They faced each other across the breakfast-table. It was only nine
o'clock, but the sun beat into the flat with the breath of a
furnace, and the air was foul and humid.
"I tell you," Carter was saying fiercely, "you look ill. You are
ill. You must go to the sea-shore. You must visit some of your
proud, friends at East Hampton or Newport. Then I'll know you're
happy and I won't worry, and I'll find a job. I don't mind the
heat-and I'll write you love letters"--he was talking very fast and
not looking at Dolly--"like those I used to write you, before----"
Dolly raised her hand. "Listen!" she said. "Suppose I leave you.

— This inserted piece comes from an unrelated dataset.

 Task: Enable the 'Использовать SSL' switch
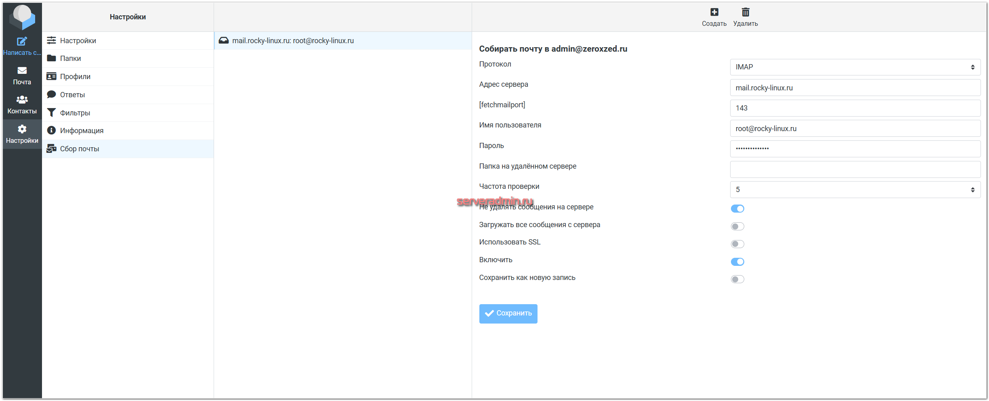(x=737, y=244)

What will happen? I'll wake up in a cool, beautiful brass bed,
won't I--with cretonne window-curtains, and salt air blowing them
about, and a maid to bring me coffee. And instead of a bathroom
like yours, next to an elevator shaft and a fire-escape, I'll have
one as big as a church, and the whole blue ocean to swim in. And
I'll sit on the rocks in the sunshine and watch the waves and the
yachts--"
"And grow well again!" cried Carter. "But you'll write to me," he
added wistfully, "every day, won't you?"
In her wrath, Dolly rose, and from across the table confronted him.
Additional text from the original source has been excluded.